In many years of working with Kim Sengupta, I never came across anyone so fearless. He regarded it as his job, duty, calling, to report on the world’s conflicts, to go where others could not, or would not, and tell us how it was.

I worked with him as a reporter and he was a master story-getter, dogged in his pursuit, sometimes parking a morsel but not forgetting about it, returning to it later when the time was right.

Then, as editor, I soon got to appreciate which journalists were “high maintenance”, constantly and painfully seeking approval and reassurance. Even some of the paper’s “stars” would fall into this bracket. Kim, despite the places he went and what he put himself through, was most definitely not one of those. If he said he was going somewhere, he went, he saw, he reported and he left.

His quiet, understated and polite manner would quickly win people’s trust. He had an extraordinary knack for talking to anyone, be they high up or lowly, from ambassadors or generals to troopers to civilians – to those of an unspecified background (security services most probably) and extracting information from them. He had an unerring ability to put himself in their shoes, to understand their problems and fears.

Kim had an unerring ability to put himself in their shoes, to understand their problems and fears (Jason Rowe)

I never knew him not to work – evenings, weekends, holidays, they did not apply where Kim was concerned.

No matter where he was, he was calm, matter of fact and analytical. I never saw him fazed; I didn’t hear him complain. He laid himself repeatedly on the line, yet not once to my knowledge did he ever ask for a pay rise – I don’t think it ever occurred to him.

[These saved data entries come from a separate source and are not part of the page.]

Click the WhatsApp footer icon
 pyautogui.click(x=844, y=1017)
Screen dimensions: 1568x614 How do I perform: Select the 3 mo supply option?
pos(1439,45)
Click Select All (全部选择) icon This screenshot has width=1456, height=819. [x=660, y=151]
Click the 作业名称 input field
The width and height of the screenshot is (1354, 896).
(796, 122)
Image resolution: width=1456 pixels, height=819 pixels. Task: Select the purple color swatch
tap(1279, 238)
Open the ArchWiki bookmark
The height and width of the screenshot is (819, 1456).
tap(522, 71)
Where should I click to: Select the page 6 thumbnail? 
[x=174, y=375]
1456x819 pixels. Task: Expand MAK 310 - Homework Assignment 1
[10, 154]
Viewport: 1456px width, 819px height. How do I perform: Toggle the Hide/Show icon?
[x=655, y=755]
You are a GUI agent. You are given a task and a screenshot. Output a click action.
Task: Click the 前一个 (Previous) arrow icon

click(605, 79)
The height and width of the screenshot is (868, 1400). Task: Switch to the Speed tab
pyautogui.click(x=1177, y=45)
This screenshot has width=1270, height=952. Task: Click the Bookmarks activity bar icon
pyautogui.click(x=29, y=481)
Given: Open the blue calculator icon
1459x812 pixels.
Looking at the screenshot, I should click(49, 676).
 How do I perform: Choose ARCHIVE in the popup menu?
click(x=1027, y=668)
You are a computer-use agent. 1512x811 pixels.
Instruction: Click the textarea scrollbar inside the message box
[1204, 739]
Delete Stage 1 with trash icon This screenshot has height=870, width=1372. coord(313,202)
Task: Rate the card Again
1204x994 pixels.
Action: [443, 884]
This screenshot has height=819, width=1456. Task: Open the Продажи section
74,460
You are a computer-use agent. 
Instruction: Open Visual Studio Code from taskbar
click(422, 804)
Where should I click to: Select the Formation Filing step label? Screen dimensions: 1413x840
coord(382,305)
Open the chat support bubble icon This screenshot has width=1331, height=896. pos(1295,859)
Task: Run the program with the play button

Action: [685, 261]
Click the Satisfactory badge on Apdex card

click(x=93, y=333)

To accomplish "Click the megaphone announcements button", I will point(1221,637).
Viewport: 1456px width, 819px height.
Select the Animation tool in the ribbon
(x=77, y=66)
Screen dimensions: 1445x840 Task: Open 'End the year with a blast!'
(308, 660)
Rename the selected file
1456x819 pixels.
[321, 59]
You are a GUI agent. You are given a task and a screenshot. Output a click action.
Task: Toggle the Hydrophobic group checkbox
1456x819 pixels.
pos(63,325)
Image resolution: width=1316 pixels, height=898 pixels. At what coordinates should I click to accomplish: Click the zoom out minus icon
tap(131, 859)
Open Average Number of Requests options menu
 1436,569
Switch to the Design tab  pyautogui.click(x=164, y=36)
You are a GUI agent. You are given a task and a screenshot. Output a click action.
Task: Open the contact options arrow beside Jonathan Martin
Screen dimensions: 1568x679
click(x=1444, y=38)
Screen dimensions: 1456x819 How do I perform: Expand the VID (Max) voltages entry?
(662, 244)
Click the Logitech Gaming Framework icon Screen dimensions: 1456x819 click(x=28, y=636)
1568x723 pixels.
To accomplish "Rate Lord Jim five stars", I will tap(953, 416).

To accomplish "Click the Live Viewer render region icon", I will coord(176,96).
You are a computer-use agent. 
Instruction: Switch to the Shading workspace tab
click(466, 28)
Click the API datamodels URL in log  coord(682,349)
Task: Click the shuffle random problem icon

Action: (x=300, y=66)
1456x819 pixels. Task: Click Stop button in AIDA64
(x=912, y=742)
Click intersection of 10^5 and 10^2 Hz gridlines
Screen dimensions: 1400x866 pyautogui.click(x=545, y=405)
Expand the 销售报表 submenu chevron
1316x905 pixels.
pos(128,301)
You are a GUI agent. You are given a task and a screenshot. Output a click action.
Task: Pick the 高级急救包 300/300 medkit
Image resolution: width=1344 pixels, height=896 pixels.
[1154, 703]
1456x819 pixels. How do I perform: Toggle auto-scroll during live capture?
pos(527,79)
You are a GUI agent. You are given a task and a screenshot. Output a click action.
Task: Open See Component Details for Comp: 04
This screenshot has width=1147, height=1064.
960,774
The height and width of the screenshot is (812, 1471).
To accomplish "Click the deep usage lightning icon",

He witnessed terrible events and while they must have affected him, outwardly he would move on to the next.

Kim reporting from Kabul in August 2021 (Independent)

Often, his reporting was pointed and accusatory, none more so than during the chaotic evacuation of Kabul in 2021:

On that same day a young Hazara girl, around eight years old, a hand missing as a result of an IED (improvised explosive device) explosion, had asked me to try and find her mother. “I feel very scared, I have no one,” she said. We looked but failed to find her mother in the swelling crowd. A little later the girl wandered over to where the shrouded bodies had been laid out and fainted. One of them was of her mother.

Every single foreign journalist on the ground has received desperate pleas from those trying to get away; everyone has tried the best they could, getting out individuals and families with the help of sympathetic troops and officials who have shown patience and compassion.

The pleas for help have continued even after the airlifts are ending. They are from people we know well and those we do not know at all. As I write this there are phone calls from someone I met in Herat two weeks ago. “Please, please, please help, please get your government to help, they want to kill us,” said the man. He has reasons to be frightened.

There is a deep concern for our Afghan colleagues in the media. They have been the real heroes in covering this conflict. We, the foreign media, have come here over the years, done our stint, and then gone back.

His journalism was pointed and accusatory, none more so than during the chaotic evacuation of Kabul in 2021 (MoD Crown Copyright via Getty)

That was typical Kim. Seeing courage in others and paying tribute to them, while disregarding praise for himself. It really was what he did, without fuss or fanfare.

I will never forget Alistair Dawber, then foreign editor, in 2012 coming into my office to tell me that Kim had gone missing in Aleppo. The Syrian civil war was raging and Kim had gone into the besieged city via its sewers. He was supposed to phone in every two hours and had not done so.

We waited another two. No sign. We called the Foreign Office to see if there were any reports from the ground, from special forces, of a Brit being injured or killed or kidnapped. Nothing.

I was bracing myself to break the news to his family when Alistair entered, his face wreathed in a smile. Kim was safe. His mobile phone battery had died. It was that banal.

When we caught up, he thought it funny how scared we’d been.

Kim really was one of a kind. We were blessed to have him as a colleague and friend, to receive his dispatches, and to be able to share in his deep, hard-won knowledge.